> Problem details
The whole listing, pictures aside, should be reproduced exactly.

○ ○ ○ ○

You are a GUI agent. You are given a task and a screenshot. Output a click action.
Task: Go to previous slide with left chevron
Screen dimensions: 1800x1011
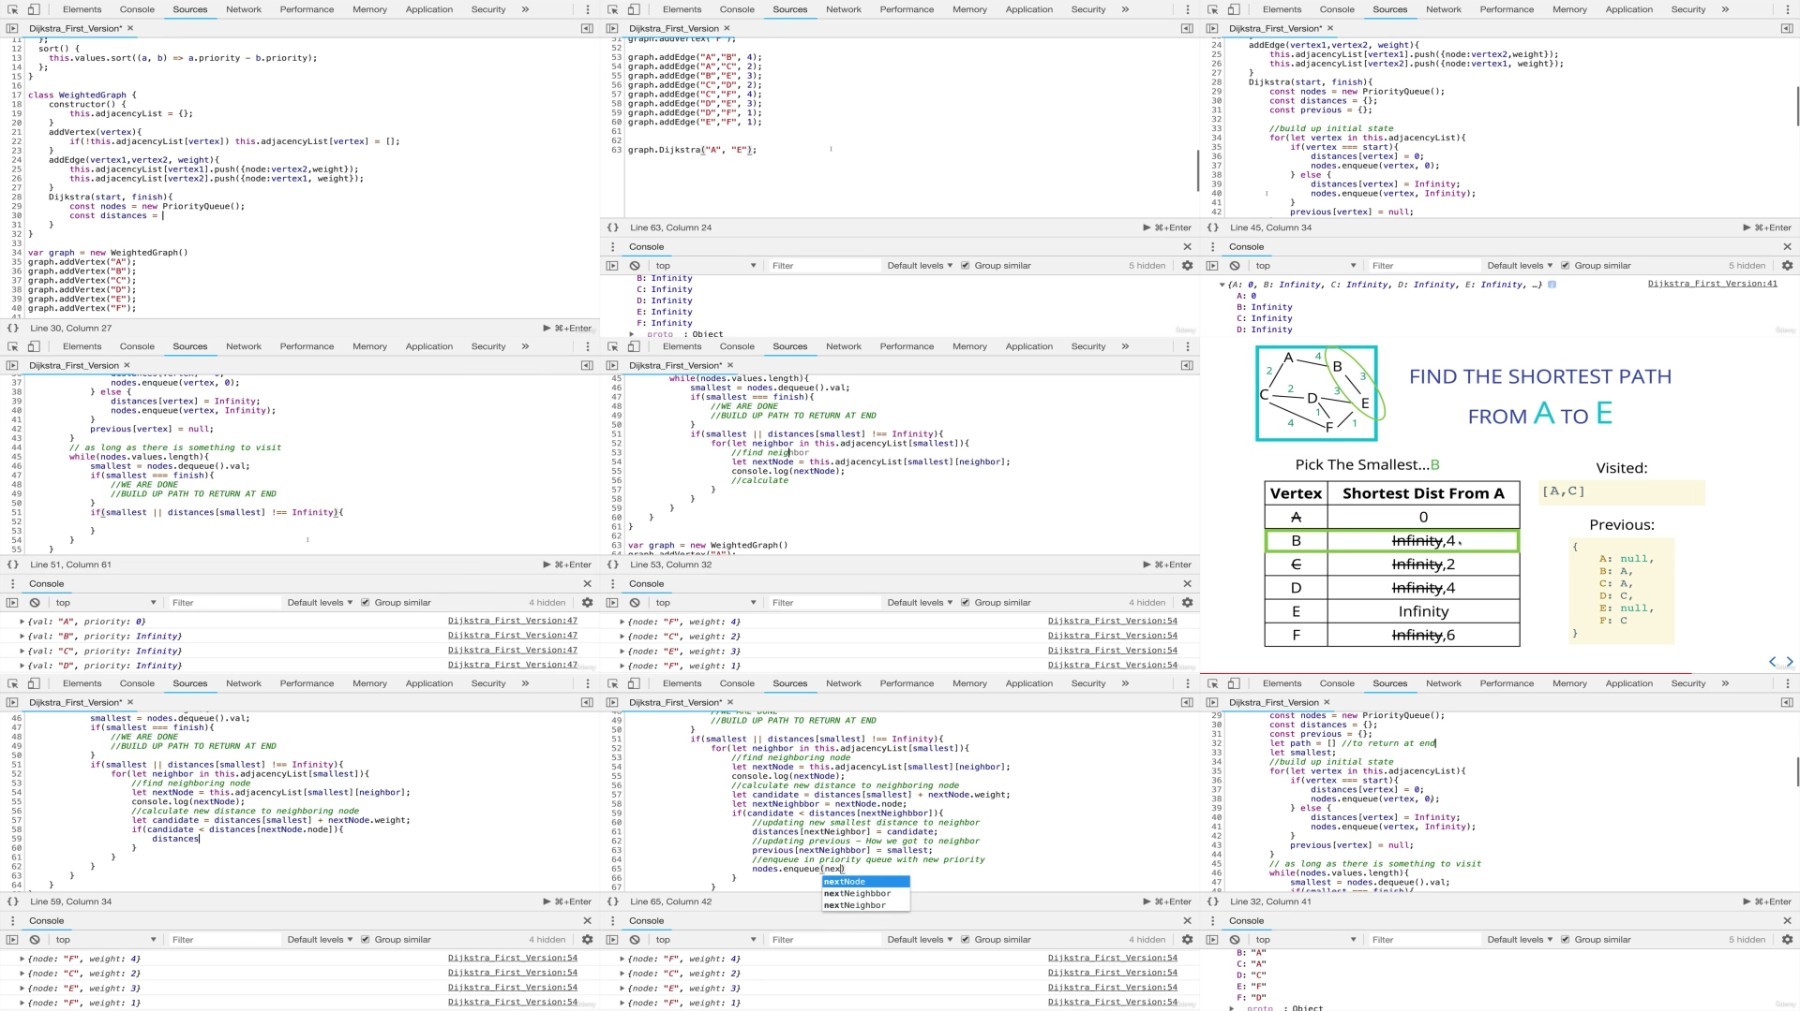tap(1773, 662)
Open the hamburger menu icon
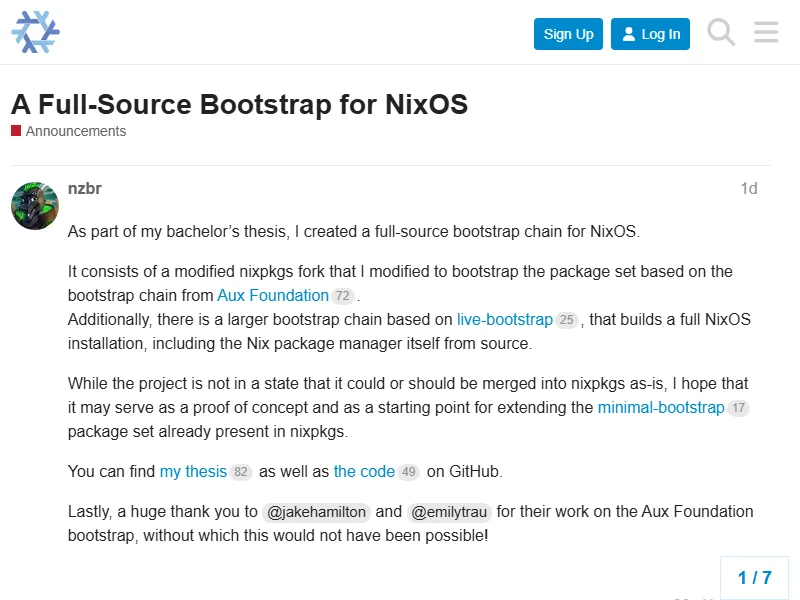800x600 pixels. tap(766, 33)
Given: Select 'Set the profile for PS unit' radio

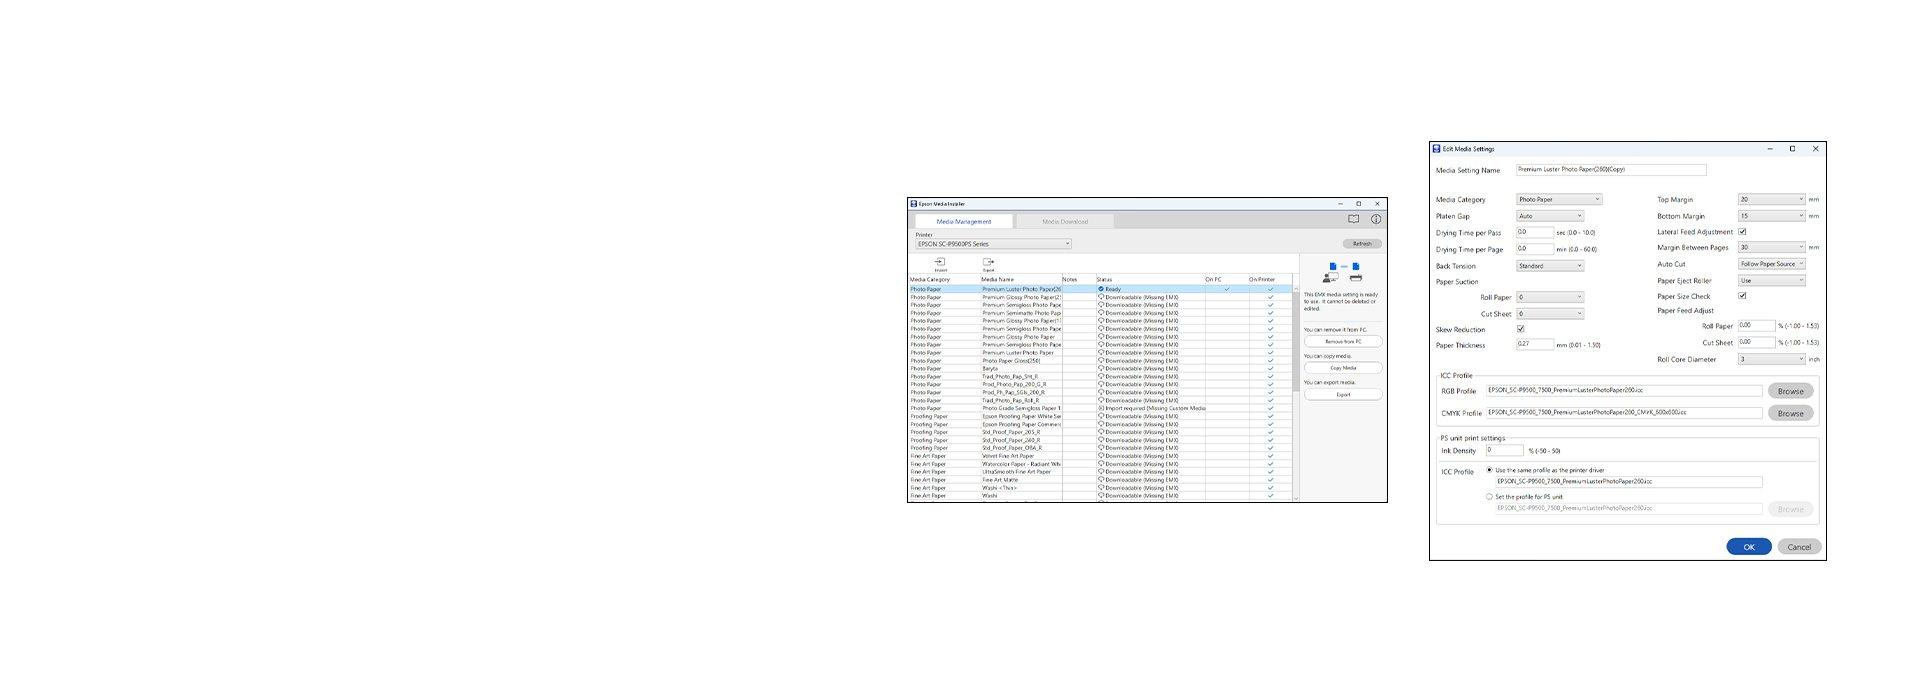Looking at the screenshot, I should click(1489, 497).
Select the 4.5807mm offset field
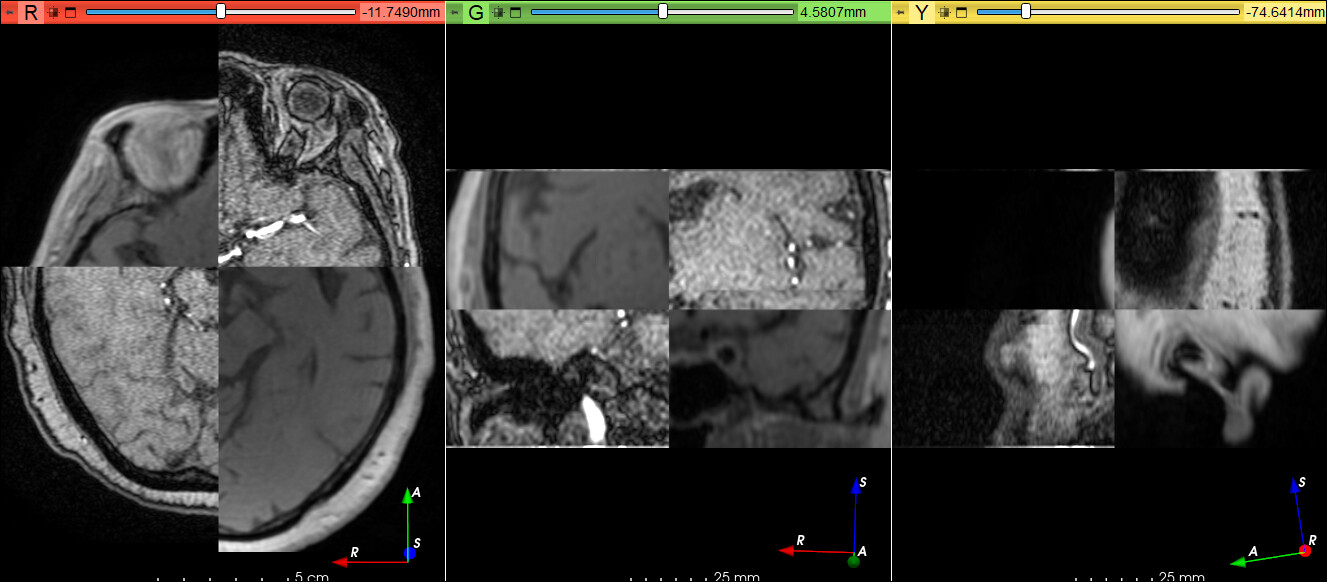Image resolution: width=1327 pixels, height=582 pixels. click(x=842, y=12)
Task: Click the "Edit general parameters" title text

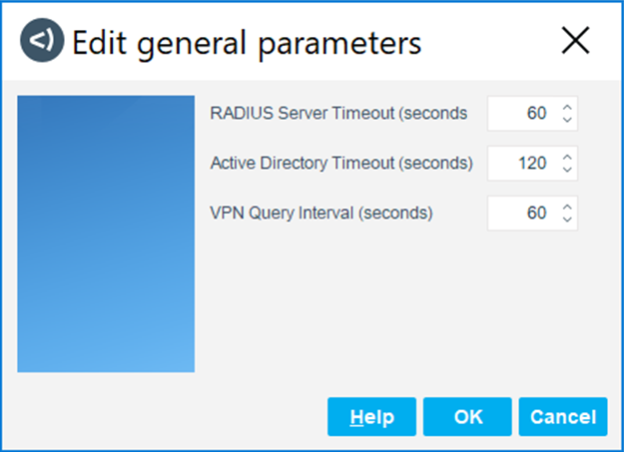Action: coord(247,43)
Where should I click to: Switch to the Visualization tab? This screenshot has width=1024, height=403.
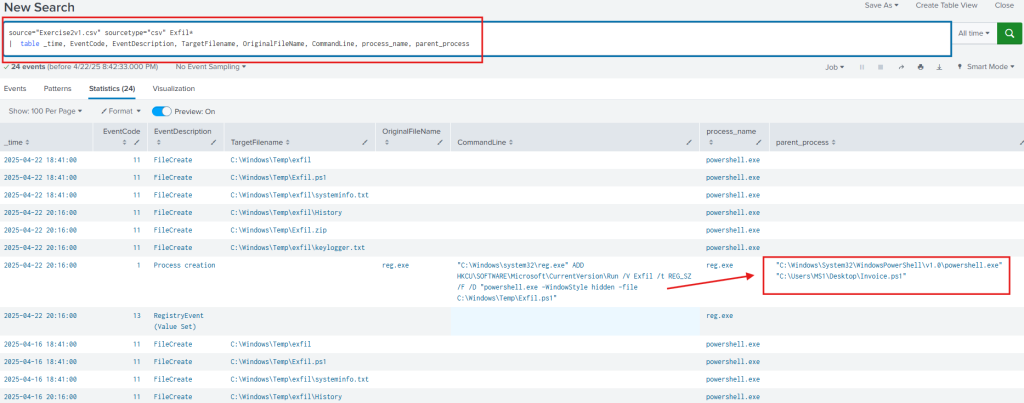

○ ○ ○ ○

> The answer
You are a GUI agent. You are given a task and a screenshot. Output a click action.
Task: Go to previous slide with left chevron
Screen dimensions: 1800x1011
tap(1773, 662)
Open the hamburger menu icon
800x600 pixels. tap(766, 33)
Given: Select 'Set the profile for PS unit' radio

Looking at the screenshot, I should click(1489, 497).
Select the 4.5807mm offset field
Image resolution: width=1327 pixels, height=582 pixels. click(x=842, y=12)
Task: Click the "Edit general parameters" title text

Action: coord(247,43)
Where should I click to: Switch to the Visualization tab? This screenshot has width=1024, height=403.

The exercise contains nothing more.